Program in Neuroscience, Washington State University, Pullman, Washington 99164, USA
Chemical intolerance is a phenomenon observed in multiple chemical
sensitivity (MCS) syndrome, an ill-defined disorder in humans
attributed to exposure to volatile organic compounds. Amplification
of symptoms in individuals with MCS resembles the phenomenon
of psychostimulant- and stress-induced sensitization in rodents.
We have recently tested in rats the hypothesis that repeated
chemical exposure produces sensitization of central nervous
system (CNS) circuitry. A rat model of MCS in our laboratory
has employed several endpoints of CNS function after repeated
formaldehyde (Form) exposure (1 h/day
x 5 days/week
x 4 weeks).
Repeated Form exposure produced behavioral sensitization to
later cocaine injection, suggesting altered dopaminergic sensitivity
in mesolimbic pathways. Rats given repeated Form also demonstrated
increased fear conditioning to odor paired with footshock, implicating
amplification of neural circuitry guiding fear responding to
a conditioned odor cue. Recent studies examining the effects
of repeated Form on locomotor activity during each daily exposure
showed a decrease in rearing activity after 12-15 days of Form
exposure compared to air-exposed controls. EEG recordings taken
1 week after withdrawal from daily Form revealed altered sleep
architecture. Some of the differences in sleep disappeared after
subsequent brief (15 min) challenge with Form the next day.

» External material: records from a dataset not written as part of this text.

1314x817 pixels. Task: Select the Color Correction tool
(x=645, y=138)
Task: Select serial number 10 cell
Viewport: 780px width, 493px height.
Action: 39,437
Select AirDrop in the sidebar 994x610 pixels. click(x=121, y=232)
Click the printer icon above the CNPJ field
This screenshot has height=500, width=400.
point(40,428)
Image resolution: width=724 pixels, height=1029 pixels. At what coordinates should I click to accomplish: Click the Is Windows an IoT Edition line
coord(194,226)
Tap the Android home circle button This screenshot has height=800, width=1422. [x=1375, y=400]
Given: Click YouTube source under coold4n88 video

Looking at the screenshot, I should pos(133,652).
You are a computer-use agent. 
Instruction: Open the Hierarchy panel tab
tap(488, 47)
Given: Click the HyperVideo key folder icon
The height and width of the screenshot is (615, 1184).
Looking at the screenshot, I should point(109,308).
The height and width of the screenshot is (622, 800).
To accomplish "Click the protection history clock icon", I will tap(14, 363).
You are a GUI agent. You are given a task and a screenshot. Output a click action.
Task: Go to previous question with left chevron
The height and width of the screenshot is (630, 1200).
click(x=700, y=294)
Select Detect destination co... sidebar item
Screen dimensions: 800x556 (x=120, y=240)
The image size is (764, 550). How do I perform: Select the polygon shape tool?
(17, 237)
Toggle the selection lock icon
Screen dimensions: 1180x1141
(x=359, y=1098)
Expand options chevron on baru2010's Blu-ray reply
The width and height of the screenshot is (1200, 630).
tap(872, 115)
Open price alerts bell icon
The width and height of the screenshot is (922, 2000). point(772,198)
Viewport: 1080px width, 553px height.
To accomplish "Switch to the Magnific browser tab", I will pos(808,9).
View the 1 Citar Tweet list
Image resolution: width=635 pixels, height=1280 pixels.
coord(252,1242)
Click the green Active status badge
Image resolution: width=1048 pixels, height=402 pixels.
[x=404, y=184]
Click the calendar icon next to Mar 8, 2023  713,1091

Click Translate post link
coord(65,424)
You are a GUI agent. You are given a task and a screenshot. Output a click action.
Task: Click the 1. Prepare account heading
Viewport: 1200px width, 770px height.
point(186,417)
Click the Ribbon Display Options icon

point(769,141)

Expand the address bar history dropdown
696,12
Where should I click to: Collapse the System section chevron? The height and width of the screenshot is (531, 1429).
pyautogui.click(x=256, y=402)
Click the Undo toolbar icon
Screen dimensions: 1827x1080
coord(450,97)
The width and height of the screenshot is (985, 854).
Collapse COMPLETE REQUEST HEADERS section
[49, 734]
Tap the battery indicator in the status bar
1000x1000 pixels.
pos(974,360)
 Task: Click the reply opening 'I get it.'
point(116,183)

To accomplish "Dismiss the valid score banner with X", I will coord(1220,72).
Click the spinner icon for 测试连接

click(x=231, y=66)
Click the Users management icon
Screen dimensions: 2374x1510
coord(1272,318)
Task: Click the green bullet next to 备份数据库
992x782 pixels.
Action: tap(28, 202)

Overall, the findings indicate that repeated low-level chemical
exposure produces behavioral changes that may be akin to those
observed in individuals with MCS, such as greater sensitivity
to chemicals manifest as increased anxiety upon chemical exposure
and altered sleep and/or fatigue. Study of the underlying CNS
changes will provide a basis for mechanistically based animal
models for MCS.